3. I'd appreciate recommendations on the best processing method for these.


----------



## lazersteve (Oct 14, 2009)

If you are setup for incineration that would be the way to go. The mylar/plastic melts very easily and the metal will separate. Expect some copper under the gold.

Steve


----------



## zamistro (Nov 2, 2009)

lazersteve said:


> If you are setup for incineration that would be the way to go. The mylar/plastic melts very easily and the metal will separate. Expect some copper under the gold.
> 
> Steve



Ok. Dumb question, but what would I do after I incinerated them?


----------



## AlanInMo (Nov 3, 2009)

You'll probably then need to spend some time reading/learning to determine which process best suits your extraction needs. I've been here a month (many sleepless hrs) and still have hundreds of unread posts to view. I warn you this place is just like catching gold fever, can't get enough. :lol: 


Here's a good place to start -> *http://goldrefiningforum.com/phpBB3/viewforum.php?f=37*

Watching Steve's videos is a "must do" -> *http://www.goldrecovery.us/site.asp*


----------



## lazersteve (Nov 3, 2009)

zamistro said:


> lazersteve said:
> 
> 
> > If you are setup for incineration that would be the way to go. The mylar/plastic melts very easily and the metal will separate. Expect some copper under the gold.
> ...




Dilute (35%) nitric should do the job. If you don't have any, then try AP.

Steve


----------



## zamistro (Nov 3, 2009)

lazersteve said:


> zamistro said:
> 
> 
> > lazersteve said:
> ...



Thank you. Would the ash cause problems when filtering?


----------



## Harold_V (Nov 4, 2009)

zamistro said:


> Would the ash cause problems when filtering?
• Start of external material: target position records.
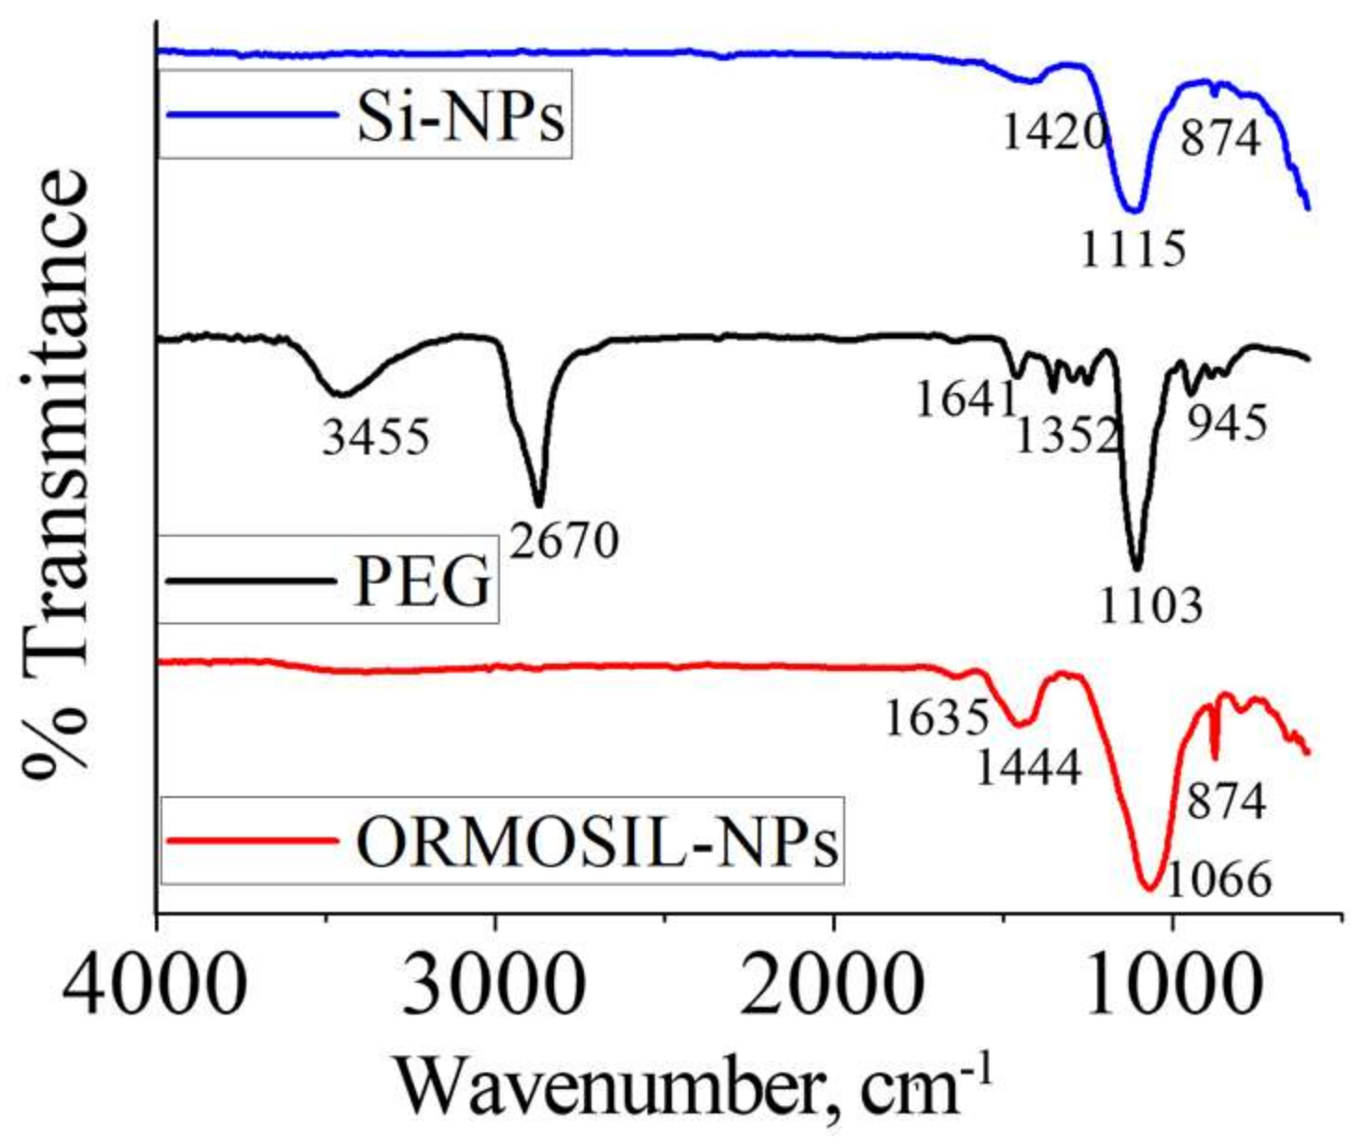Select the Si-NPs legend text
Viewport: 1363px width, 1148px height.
click(x=461, y=118)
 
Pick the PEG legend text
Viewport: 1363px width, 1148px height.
click(x=423, y=581)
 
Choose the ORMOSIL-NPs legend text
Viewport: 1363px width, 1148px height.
click(x=597, y=842)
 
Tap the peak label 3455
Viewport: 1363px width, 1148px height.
click(x=376, y=436)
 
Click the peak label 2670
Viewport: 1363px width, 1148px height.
click(x=564, y=539)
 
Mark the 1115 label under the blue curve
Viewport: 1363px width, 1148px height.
click(x=1133, y=248)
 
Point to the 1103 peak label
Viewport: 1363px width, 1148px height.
click(x=1149, y=607)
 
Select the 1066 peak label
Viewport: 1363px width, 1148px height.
click(x=1218, y=878)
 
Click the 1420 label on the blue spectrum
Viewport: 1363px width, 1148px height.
click(x=1054, y=133)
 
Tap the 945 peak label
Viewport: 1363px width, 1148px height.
click(x=1227, y=423)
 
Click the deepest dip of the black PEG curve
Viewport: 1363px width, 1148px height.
click(x=1136, y=567)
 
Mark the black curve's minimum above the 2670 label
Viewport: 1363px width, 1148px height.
click(x=538, y=505)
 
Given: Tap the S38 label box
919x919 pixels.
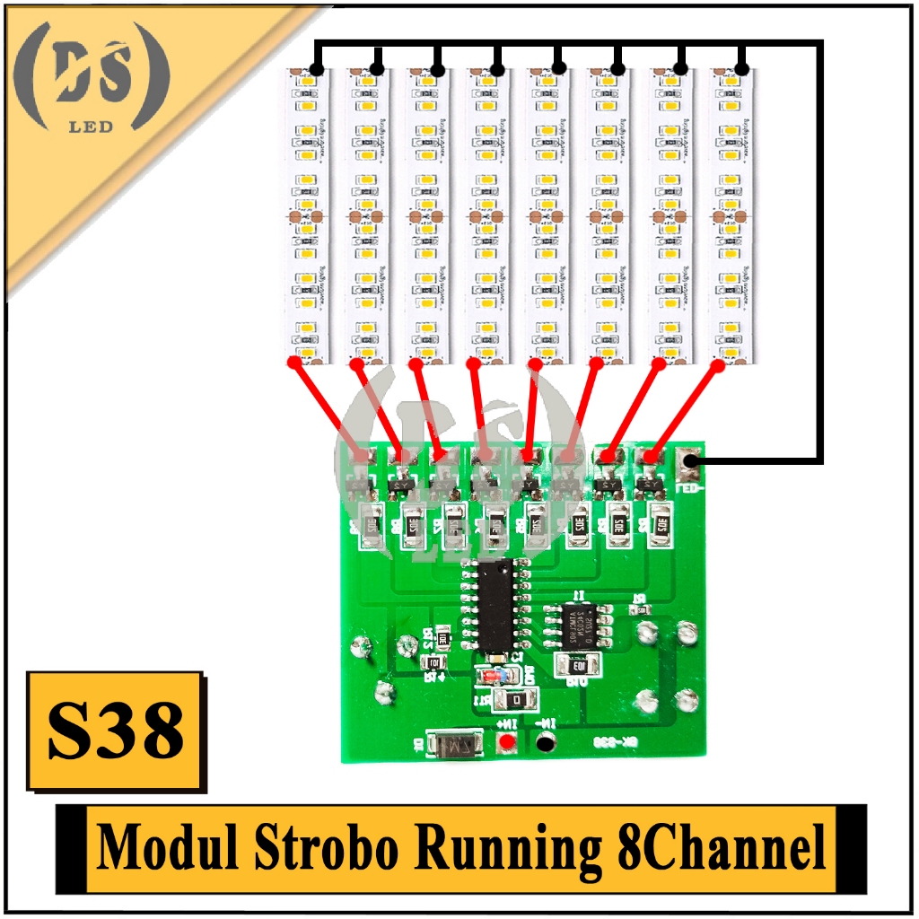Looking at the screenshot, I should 115,731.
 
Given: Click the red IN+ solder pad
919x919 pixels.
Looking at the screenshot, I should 508,741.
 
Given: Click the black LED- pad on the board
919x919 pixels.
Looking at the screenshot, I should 689,463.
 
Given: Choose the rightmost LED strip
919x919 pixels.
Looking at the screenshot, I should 731,215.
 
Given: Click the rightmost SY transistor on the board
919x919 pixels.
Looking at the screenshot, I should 648,486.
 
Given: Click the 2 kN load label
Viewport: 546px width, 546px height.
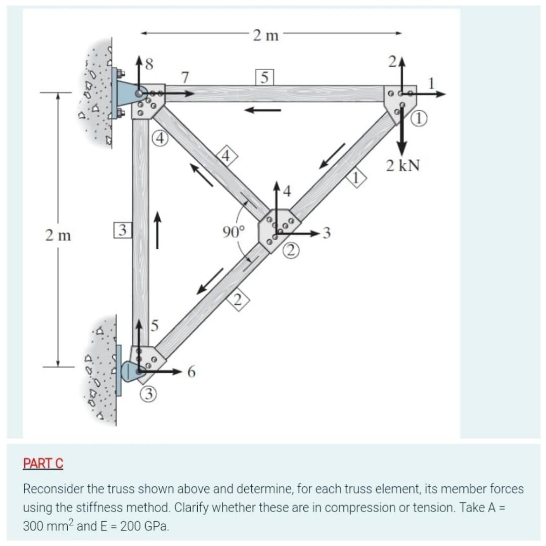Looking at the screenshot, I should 403,165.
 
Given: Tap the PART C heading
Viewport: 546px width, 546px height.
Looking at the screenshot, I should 43,463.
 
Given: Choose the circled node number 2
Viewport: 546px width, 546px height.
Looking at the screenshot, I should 292,250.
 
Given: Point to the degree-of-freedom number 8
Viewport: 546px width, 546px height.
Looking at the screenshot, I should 149,64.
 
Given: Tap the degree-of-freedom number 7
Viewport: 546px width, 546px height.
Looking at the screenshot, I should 186,78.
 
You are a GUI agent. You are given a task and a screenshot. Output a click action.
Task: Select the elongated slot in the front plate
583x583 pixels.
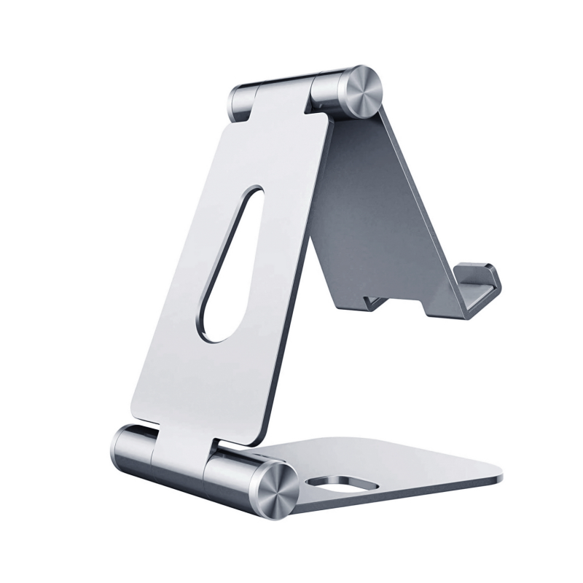tap(230, 262)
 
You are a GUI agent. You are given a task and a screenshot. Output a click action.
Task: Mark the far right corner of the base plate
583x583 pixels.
tap(501, 478)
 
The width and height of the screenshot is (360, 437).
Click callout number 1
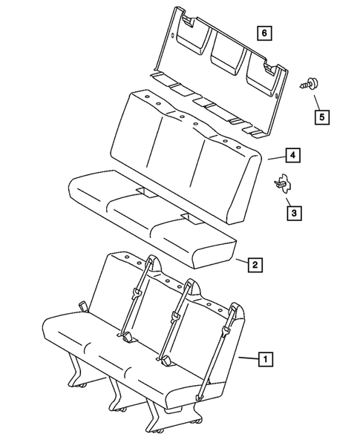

If, at any time, you have a problem filtering a solution due to contamination, incineration is your friend. Before the values are dissolved, incinerate the material to kill any traces of acids, then digest the material in HCl, followed by several rinses with tap water. That process will generally dissolve and remove materials that create filtration problems. 

Harold


----------



## zamistro (Nov 6, 2009)

OK. I've got several hundred marinating in AP now. I think my biggest problem may be rinsing the foils out from between the ribbons.


----------